Wie im Vorgehensmodell festgelegt, geht es nun darum, die Anwendungen noch genauer als in den vorhergehenden Phasen zu analysieren. Das geschieht unter dem Blickwinkel der wichtigsten Designkriterien für eine Cloud-Umgebung: Unabhängigkeit von Topologien, Serviceorientierung, Unabhängigkeit vom Dateisystem, zustandslose Sessions und Services, Infrastrukturunabhängigkeit und Portabilität. In dieser Phase wird möglichst genau geschätzt, was geändert werden muss, um diese Hauptkriterien zu erfüllen. Zudem kalkuliert das Projektteam, welcher Aufwand sich daraus ergibt. Danach stellt der Projektleiter in Zusammenarbeit mit den Architekten eine Zielarchitektur sowie einen Zeit- und Ressourcenplan auf.
Diese Phase kann weitere Erkenntnisse liefern, die in der Machbarkeitsstudie übersehen wurden. Gegebenenfalls müssen die Erkenntnisse der Studie dann nochmal angepasst werden. Im Fall des Reisekonzerns gehen wir davon aus, dass die Analyse und Planungsphase keine neuen Erkenntnisse bringt und die eigentliche Transformation beginnen kann.

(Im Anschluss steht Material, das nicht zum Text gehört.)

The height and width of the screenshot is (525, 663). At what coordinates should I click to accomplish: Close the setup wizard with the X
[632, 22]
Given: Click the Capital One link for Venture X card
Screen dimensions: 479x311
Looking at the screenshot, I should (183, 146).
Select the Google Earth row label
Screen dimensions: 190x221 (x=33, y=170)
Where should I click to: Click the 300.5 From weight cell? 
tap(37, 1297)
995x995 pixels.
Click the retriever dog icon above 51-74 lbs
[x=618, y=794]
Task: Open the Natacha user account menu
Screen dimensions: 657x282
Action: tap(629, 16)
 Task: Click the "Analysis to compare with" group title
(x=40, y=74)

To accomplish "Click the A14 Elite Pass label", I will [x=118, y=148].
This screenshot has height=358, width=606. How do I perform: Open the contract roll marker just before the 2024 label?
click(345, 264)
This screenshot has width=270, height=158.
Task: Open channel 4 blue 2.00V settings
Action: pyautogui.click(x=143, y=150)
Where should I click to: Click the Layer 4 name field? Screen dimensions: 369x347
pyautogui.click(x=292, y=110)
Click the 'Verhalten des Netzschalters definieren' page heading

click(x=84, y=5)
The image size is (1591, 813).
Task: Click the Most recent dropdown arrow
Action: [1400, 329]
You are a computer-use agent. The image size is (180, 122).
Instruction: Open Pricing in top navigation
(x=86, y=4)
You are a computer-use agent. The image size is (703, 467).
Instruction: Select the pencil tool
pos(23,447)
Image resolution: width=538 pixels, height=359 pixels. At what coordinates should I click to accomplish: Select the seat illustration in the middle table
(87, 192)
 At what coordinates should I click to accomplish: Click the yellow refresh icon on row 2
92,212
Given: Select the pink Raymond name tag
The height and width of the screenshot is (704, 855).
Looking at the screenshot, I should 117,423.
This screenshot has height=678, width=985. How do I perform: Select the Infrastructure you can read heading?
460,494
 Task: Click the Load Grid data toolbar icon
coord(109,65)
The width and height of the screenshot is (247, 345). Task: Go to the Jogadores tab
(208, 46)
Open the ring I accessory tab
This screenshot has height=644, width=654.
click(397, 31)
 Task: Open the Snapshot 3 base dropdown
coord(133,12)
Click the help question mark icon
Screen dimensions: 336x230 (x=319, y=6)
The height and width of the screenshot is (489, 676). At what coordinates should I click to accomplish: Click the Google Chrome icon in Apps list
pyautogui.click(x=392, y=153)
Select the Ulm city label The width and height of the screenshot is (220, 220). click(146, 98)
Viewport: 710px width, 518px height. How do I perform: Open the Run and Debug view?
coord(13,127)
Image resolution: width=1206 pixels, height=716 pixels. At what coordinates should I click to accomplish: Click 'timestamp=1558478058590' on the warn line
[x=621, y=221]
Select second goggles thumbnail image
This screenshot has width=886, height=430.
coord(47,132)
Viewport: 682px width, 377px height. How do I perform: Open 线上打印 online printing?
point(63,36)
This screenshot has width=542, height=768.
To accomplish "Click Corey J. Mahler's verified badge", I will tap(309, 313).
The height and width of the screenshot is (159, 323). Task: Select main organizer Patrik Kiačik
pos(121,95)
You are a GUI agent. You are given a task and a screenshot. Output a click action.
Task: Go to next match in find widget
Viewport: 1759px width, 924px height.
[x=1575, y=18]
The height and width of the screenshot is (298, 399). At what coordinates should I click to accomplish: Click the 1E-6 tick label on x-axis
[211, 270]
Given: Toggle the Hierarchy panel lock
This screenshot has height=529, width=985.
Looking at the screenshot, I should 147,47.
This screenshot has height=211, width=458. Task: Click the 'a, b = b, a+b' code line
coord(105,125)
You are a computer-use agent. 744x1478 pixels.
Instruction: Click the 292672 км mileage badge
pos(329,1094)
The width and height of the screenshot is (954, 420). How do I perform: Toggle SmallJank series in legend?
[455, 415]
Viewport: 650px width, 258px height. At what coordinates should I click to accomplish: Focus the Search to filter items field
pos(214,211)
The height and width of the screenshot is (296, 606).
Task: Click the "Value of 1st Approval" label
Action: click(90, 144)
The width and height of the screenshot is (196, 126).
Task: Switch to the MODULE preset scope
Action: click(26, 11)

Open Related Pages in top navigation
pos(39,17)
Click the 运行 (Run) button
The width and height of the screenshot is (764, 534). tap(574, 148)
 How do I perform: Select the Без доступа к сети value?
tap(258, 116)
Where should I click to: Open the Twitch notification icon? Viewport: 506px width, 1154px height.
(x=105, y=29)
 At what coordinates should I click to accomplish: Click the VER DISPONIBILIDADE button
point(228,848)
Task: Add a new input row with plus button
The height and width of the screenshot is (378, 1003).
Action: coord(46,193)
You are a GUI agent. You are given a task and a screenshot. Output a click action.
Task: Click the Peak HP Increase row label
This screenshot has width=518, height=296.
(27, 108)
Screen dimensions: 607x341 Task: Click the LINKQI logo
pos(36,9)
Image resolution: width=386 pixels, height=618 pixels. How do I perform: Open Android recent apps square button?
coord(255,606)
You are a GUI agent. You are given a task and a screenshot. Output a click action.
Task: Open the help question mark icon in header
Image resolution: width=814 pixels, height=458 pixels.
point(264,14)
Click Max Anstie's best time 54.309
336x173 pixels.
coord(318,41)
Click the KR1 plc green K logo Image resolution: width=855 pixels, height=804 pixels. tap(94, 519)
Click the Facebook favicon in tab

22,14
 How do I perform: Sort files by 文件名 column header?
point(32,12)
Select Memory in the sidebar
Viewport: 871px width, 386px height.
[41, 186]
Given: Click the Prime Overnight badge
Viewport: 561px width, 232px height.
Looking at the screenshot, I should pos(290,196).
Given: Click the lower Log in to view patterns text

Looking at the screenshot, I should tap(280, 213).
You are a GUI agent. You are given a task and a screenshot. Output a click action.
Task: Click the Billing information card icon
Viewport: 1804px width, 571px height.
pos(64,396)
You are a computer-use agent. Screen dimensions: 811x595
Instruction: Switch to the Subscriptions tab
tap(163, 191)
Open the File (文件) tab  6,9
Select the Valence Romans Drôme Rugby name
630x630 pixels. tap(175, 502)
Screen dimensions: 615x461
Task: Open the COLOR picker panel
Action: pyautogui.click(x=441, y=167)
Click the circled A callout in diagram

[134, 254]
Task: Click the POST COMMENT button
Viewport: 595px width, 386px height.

Hier bietet sich für jedes Projekt ein iteratives Verfahren an, bei dem die Anwendung nach der Maßgabe der Analysephase in überschaubare, fachlich getrennte Bestandteile zerlegt und qualitätsgesichert wird.
Im Rahmen des Projekts werden die zwei bestehenden Anwendungen mit ihren Nachbarsystemen um Serviceschnittstellen erweitert. Das Design der Schnittstellen orientiert sich hierbei an den Geschäftsprozessen. Die neuen Schnittstellen ersetzen alte Cloud-untaugliche Datei- und Datenbankschnittstellen. Des weiteren werden alle topologischen und infrastrukturbezogenen Abhängigkeiten beseitigt. Nachdem die neuen Schnittstellen implementiert und getestet sind, hat sich die IT-Bebauung bereits erheblich verändert (Abbildung 4). Als Ergebnis der Sanierung sind nun vier wichtige Unternehmensanwendungen bereit für die Cloud. Eine weitere Anwendung ist als Folge der neuen Services ein zusätzlicher Kandidat für die Cloud-Transformation.
Fazit
Cloud Computing kann die Flexibilität der IT deutlich erhöhen. Der Weg zu dieser flexiblen IT kann je nach Unternehmen und Anwendungslandschaft allerdings steinig sein. Das Migrationsverfahren, das hier vorgestellt wurde, zeigt einen Weg auf, wie man Altanwendungen strukturiert überprüft, Kosten und Nutzen bewertet sowie die Anwendungen für den Betrieb auf einer Cloud vorbereitet.